The following is a collection of reactions on Gwynn.
--Tony Gwynn Jr., a Philadelphia Phillies outfielder who was placed on bereavement leave by the team Monday: "Today I lost my Dad, my best friend and my mentor. I'm gonna miss u so much pops. I'm gonna do everything in my power to continue to make u proud!"
--San Diego Padres: "The San Diego Padres are deeply saddened by the news today of the passing of Tony Gwynn. There are no words to express what Tony means to this organization and this community. More than just Mr. Padre, Tony was Mr. San Diego. He cared deeply about our city and had a profound impact on our community. He forever will be remembered not only for his tremendous on-field accomplishments, but also for his infectious laugh, warm, outgoing personality and huge heart. On behalf of Padres fans everywhere, we mourn the loss of a friend, a teammate and a legend. We send our heartfelt sympathy and condolences to the entire Gwynn family, including his wife, Alicia, his children, Tony Jr. and Anisha, and his grandchildren."

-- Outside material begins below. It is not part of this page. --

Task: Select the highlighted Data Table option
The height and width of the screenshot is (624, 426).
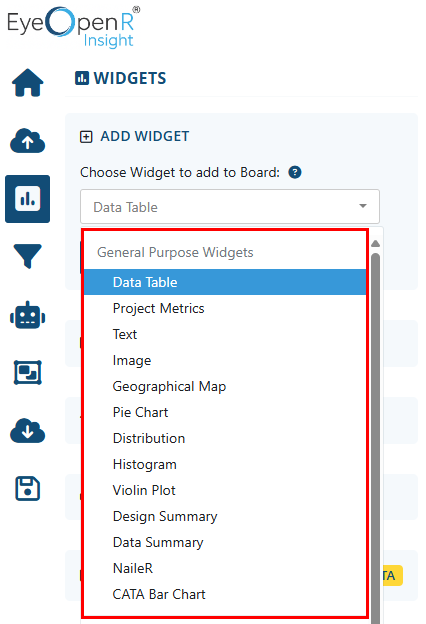Action: click(225, 282)
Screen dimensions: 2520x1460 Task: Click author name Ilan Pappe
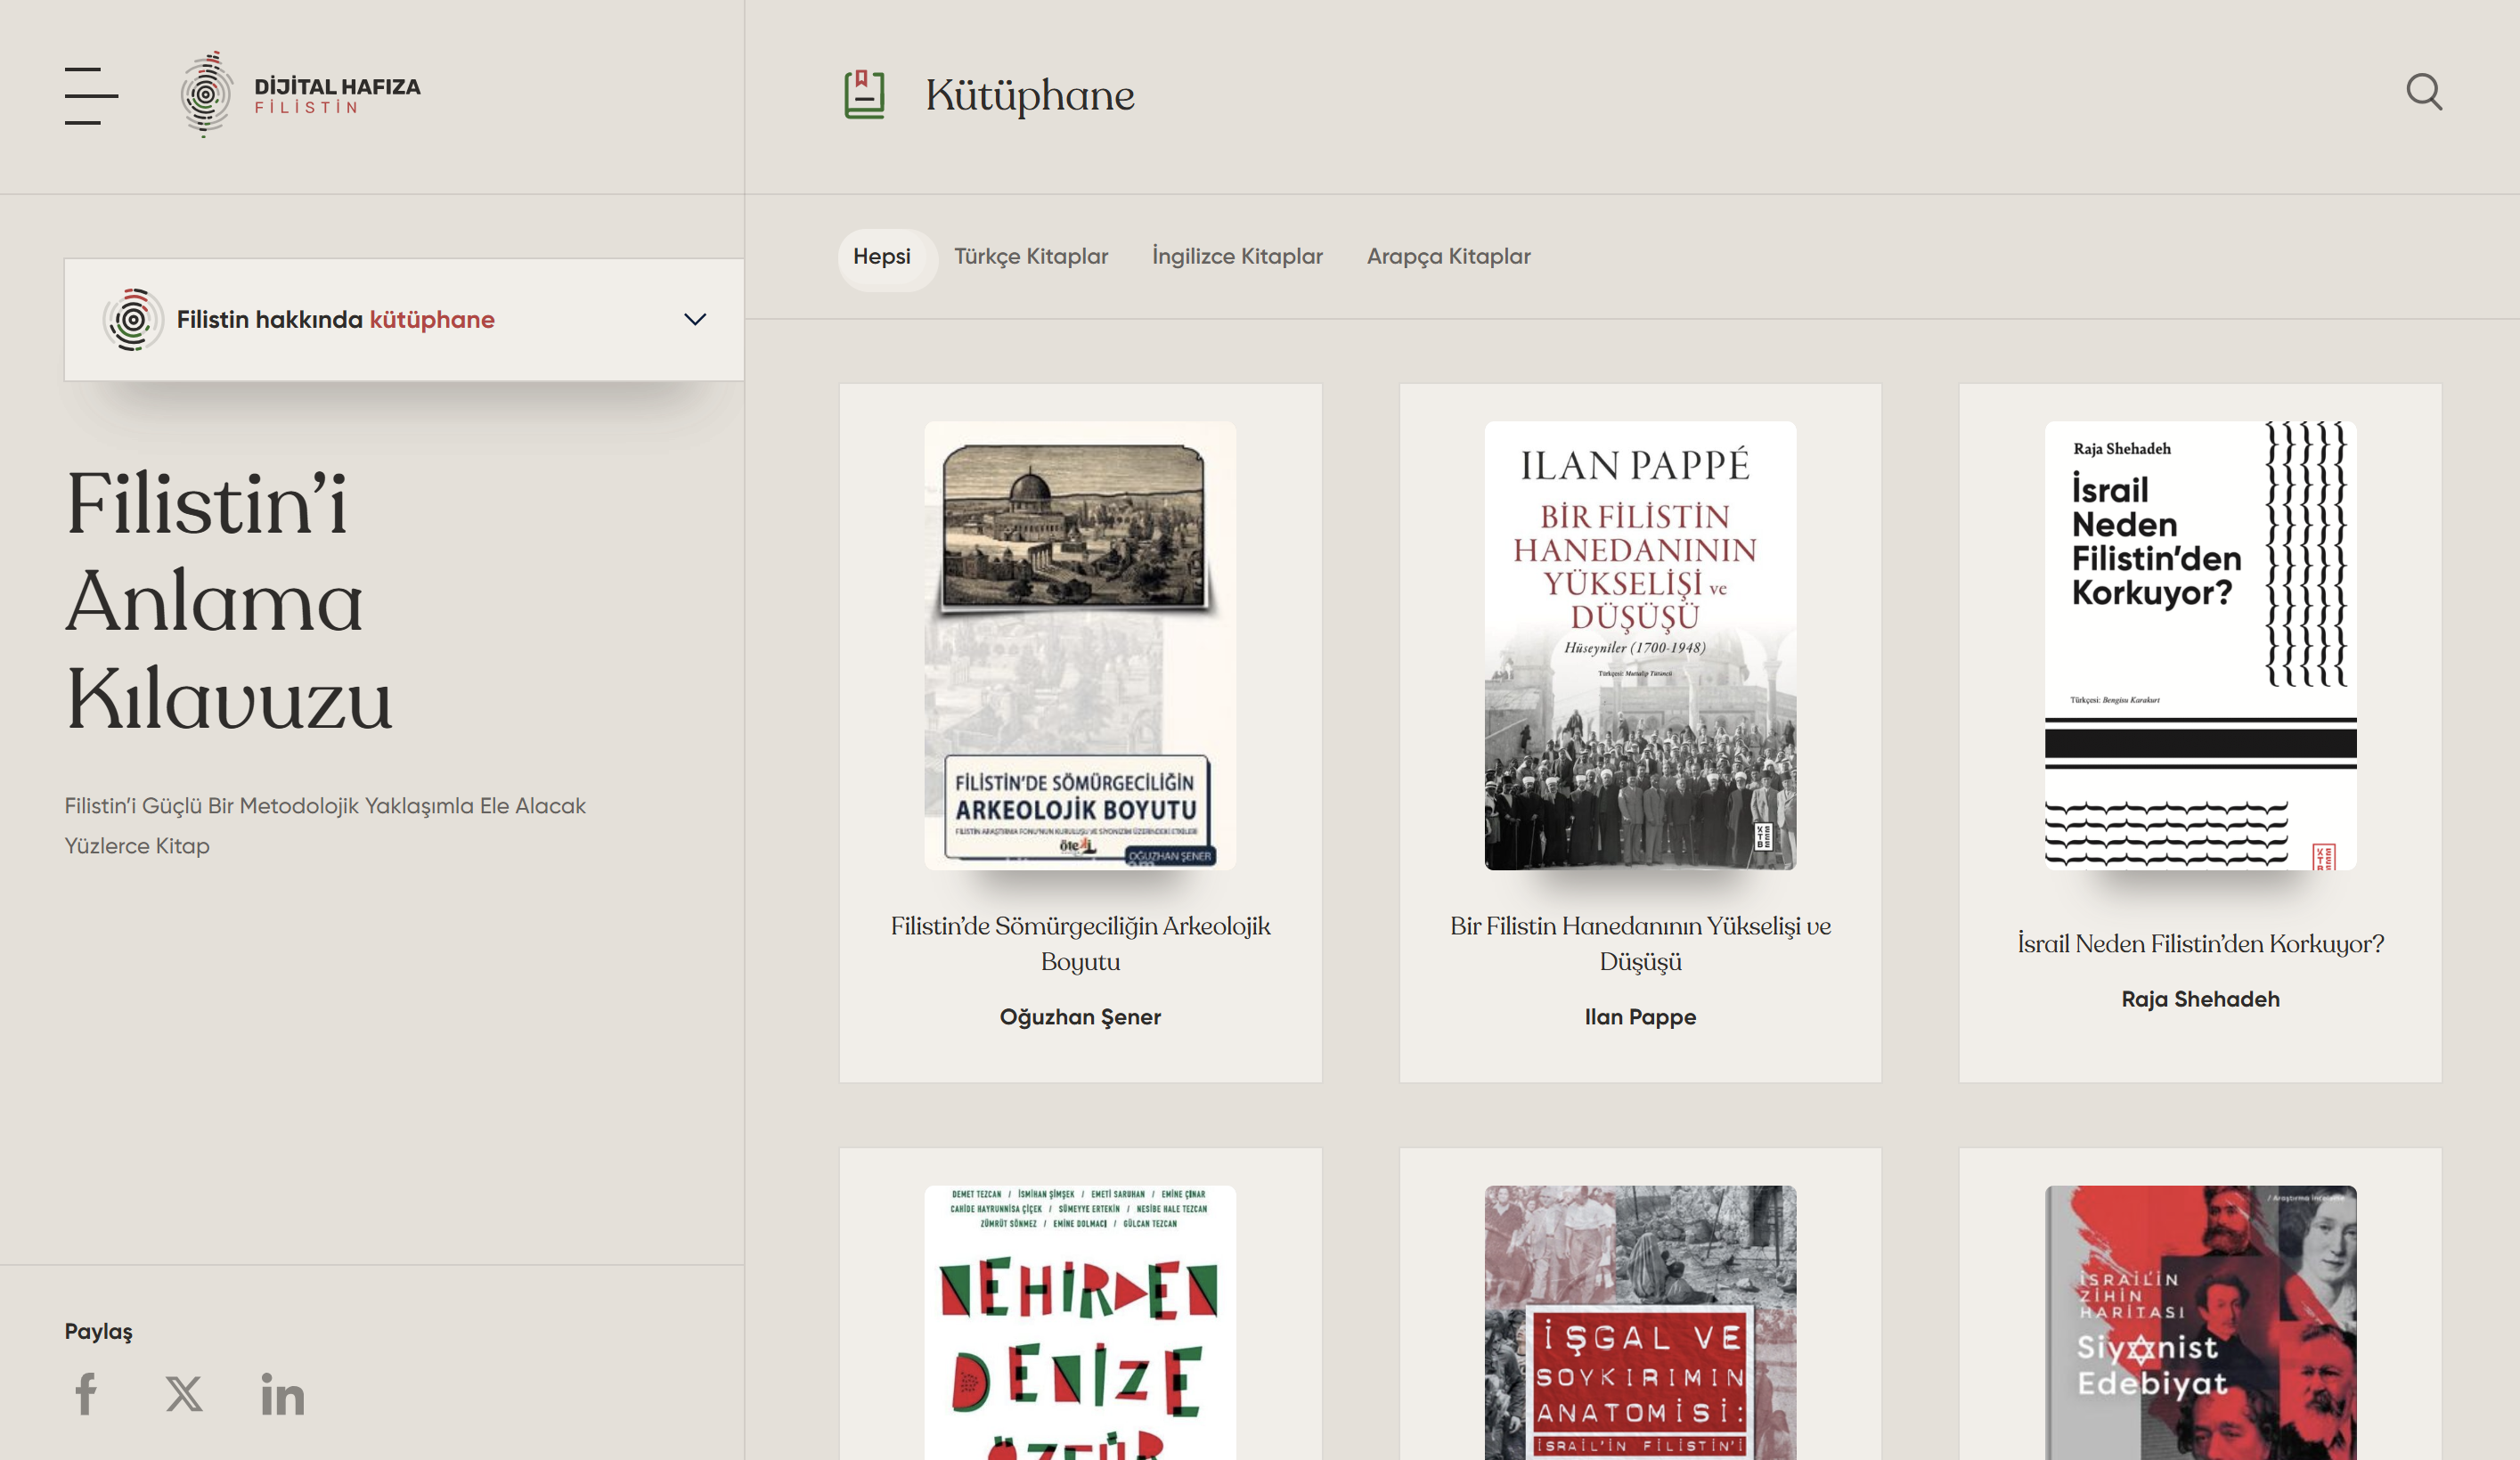1640,1017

--Commissioner Bud Selig: "Major League Baseball today mourns the tragic loss of Tony Gwynn, the greatest Padre ever and one of the most accomplished hitters that our game has ever known, whose all-around excellence on the field was surpassed by his exuberant personality and genial disposition in life. Tony was synonymous with San Diego Padres baseball, and with his .338 career batting average and eight batting titles, he led his beloved ballclub to its greatest heights, including two National League pennants.
"Tony loved our game, the city of San Diego and his alma mater where he starred and coached, San Diego State University, and he was a part of a wonderful baseball family. His commitment to the children of San Diego made him a deserving recipient of our game's highest off-field honor, the Roberto Clemente Award, in 1999.
"For more than 30 years, Tony Gwynn was a source of universal goodwill in the National Pastime, and he will be deeply missed by the many people he touched. On behalf of all of our Clubs, I extend my deepest condolences to Tony's wife Alicia, their son Tony Jr. of the Phillies, their daughter Anisha, the Padres franchise, his fans in San Diego and his many admirers throughout Baseball."
--Padres executive chairman Ron Fowler: "Today, we mourn the loss of a man who shared our great pride in this city and who made us all proud to be San Diegans. For more than a generation, the only thing more dependable in San Diego than sunshine was Tony Gwynn. No player ever has or ever will put on a Padres jersey without feeling the spirit and passion of No. 19."
--Padres lead investor Peter Seidler: "Tony was not only one of the greatest hitters the sport has ever seen, but also one of the greatest men to ever play the game. As a player who committed his entire career to one team and led the Padres to two National League pennants, Tony was admired and respected by all fans of the game. His smile will be forever etched in our hearts."
--Padres first baseman Yonder Alonso: "We talked hitting every time I saw him. Questions after questions. A true friend. So sad to hear the passing of Tony Gwynn. May he RIP."
--Hall of Famer Rod Carew: "I loved him. We had a great relationship. He was simply the best, as a player & a person."
--Two-time National League MVP Dale Murphy: "Sad news today about Tony Gwynn. Great guy, great hitter. Honored to have played against him."
--Former Houston Astros All-Star pitcher Roy Oswalt: "One of the best hitters of all time has (passed) away .God bless you Tony Gwynn I've always admired Tony for how professional he played the game"
--Los Angeles Angels center fielder Mike Trout: "Baseball lost a great hitter and a better man today."
--Former major league outfielder Juan Pierre: "Mr Gwynn was a guy I would imitate in my backyard as a kid blessed to have known him."
--Current Padres closer Huston Street: "Athletes are supposed to be heroes and inspire greatness. Tony Gwynn, Mr. Padre, will live beyond today in our hearts."
--Current Tigers manager and former major-league catcher Brad Ausmus: "He was really the first guy I played with that delved into video. He was the first guy who really analyzed things, not only what he was doing but what the pitcher was doing."